The music on both concerts was certainly modern, but which pieces were more contemporary? Pure chronology is a dangerous guide in this argument because “recent” and “contemporary” are not perfect synonyms. Rather, contemporariness springs from how an item or individual fits within the present, a distinction noted by Maestro Lees when he insisted that composers should not lose their cultural relevance once they die. The degree to which a piece of music represents the time in which is was written is hard to gauge in an era of music history without strict stylistic rigor. My opinion here is, of course, limited by my personal knowledge, but the most clearly outdated work between these two concerts was Ligeti’s Chamber Concerto. The work’s pervasive sound mass textures are representative of when it was written; further, the momentum of Ligeti’s musical development leaves little doubt that the Chamber Concerto is an ascending step along his career path, not its culmination.
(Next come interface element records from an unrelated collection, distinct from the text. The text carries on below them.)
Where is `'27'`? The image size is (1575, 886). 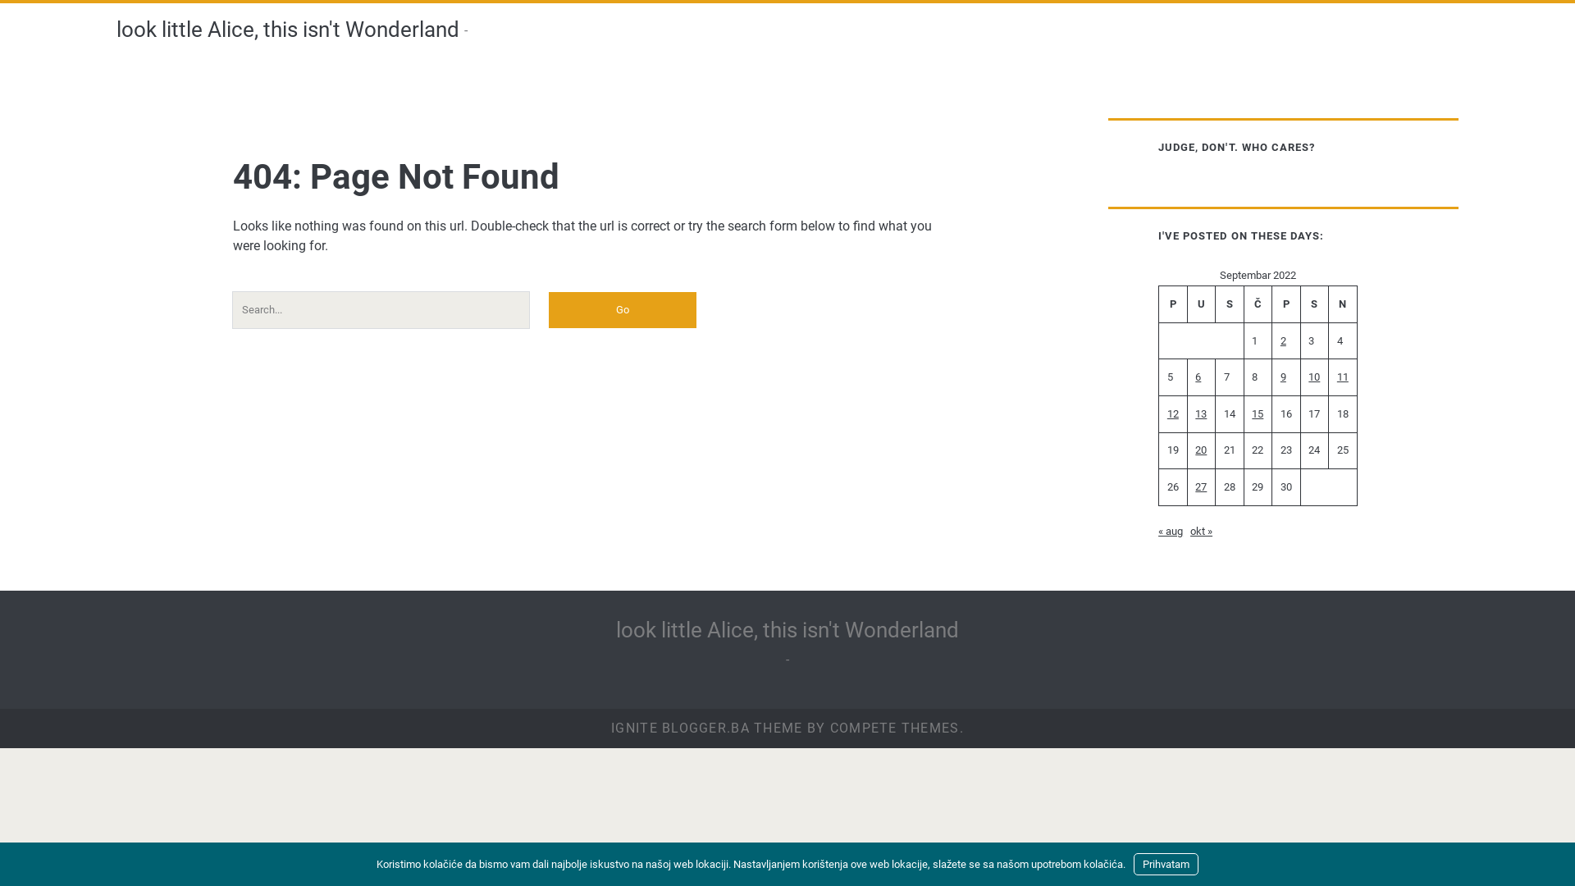
'27' is located at coordinates (1196, 486).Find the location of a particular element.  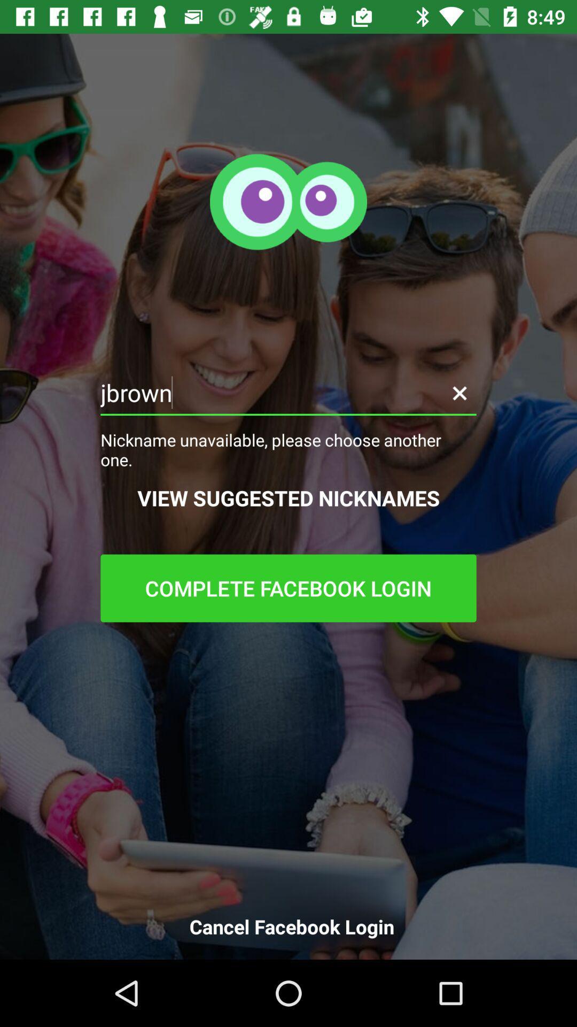

cancel nickname is located at coordinates (459, 392).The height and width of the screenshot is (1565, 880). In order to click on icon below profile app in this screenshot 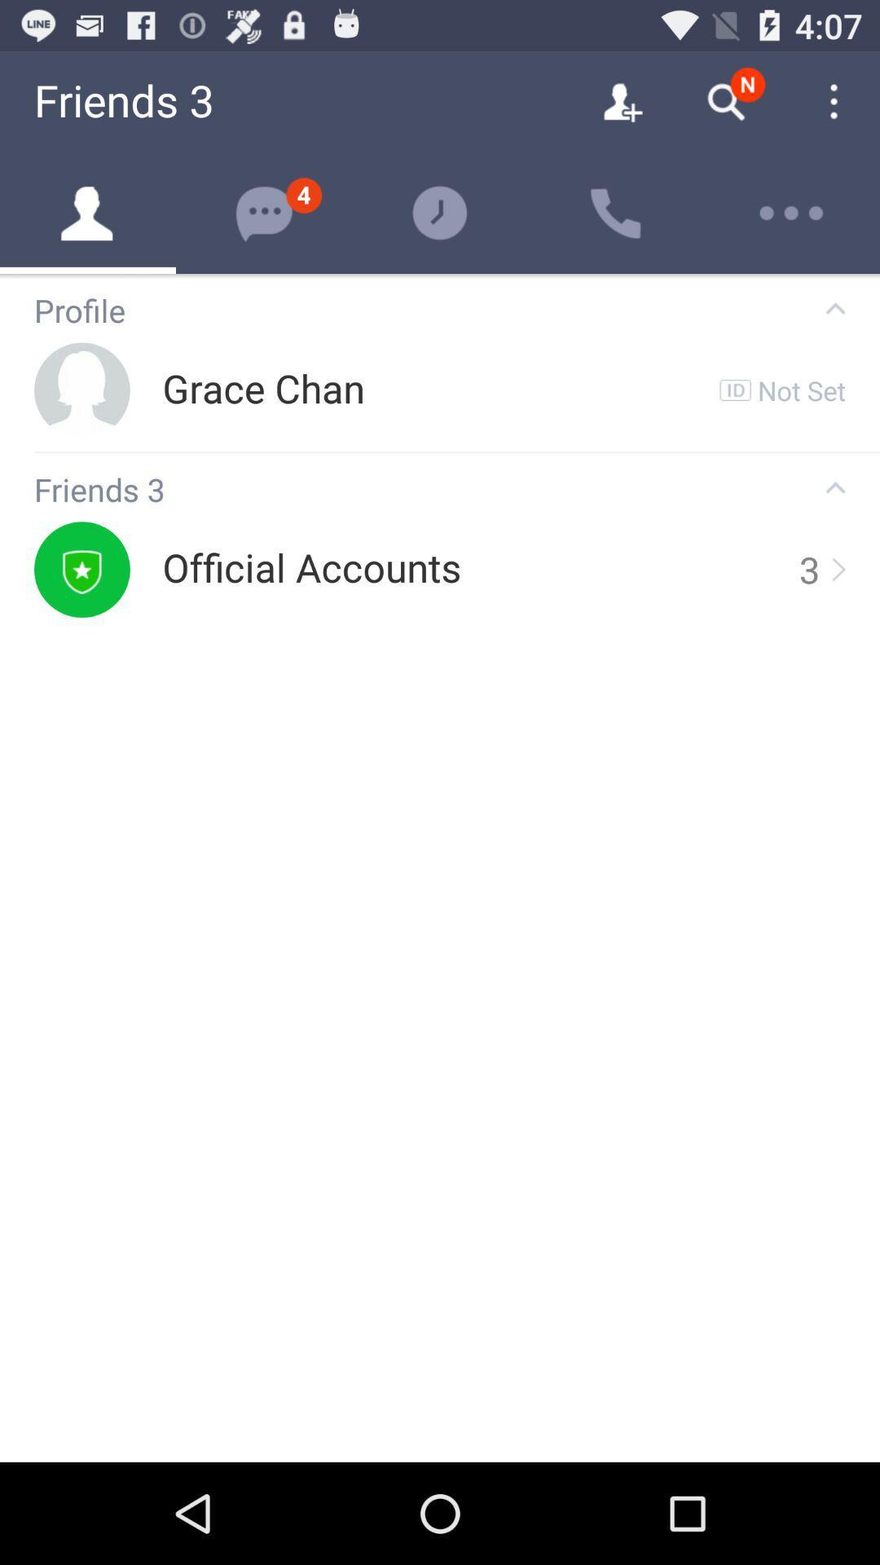, I will do `click(262, 389)`. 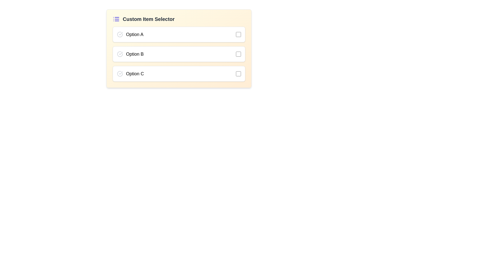 I want to click on the checkbox for 'Option A', so click(x=238, y=34).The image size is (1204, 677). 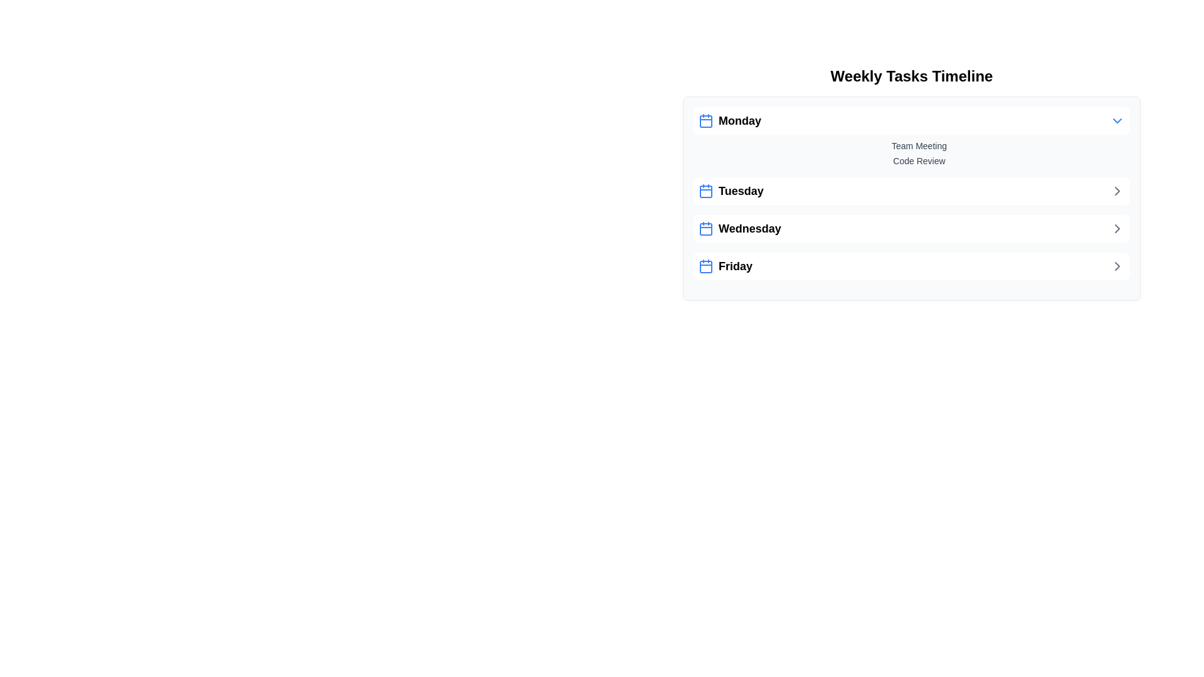 I want to click on text displayed in the 'Code Review' label, which is located below 'Team Meeting' in the Monday section of the Weekly Tasks Timeline, so click(x=919, y=161).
More emblematic of art music’s recent history is the re-exploration of traditional harmonic structures and blending diverse influences. Benjamin Lees’ Piano Trio no. 2 “Silent Voices” (1998) best symbolized this trend among the pieces presented on Wednesday night’s concert. Like so many other living composers, Lees attempts to reinterpret functional tertian sonorities within a non-tonal landscape, but Lees, unfortunately, fails where so many others have succeeded. Piano Trio no. 2 is based on an arpeggio, but stalls shortly after this ideas is introduced. Lacking the sophisticated balance of order and chaos, tradition and progress we admire and herald in Schnittke, Rochberg, Rihm and many, many more, Piano Trio no. 2 is painfully ham-handed and seemed out of place along side the other works on the program.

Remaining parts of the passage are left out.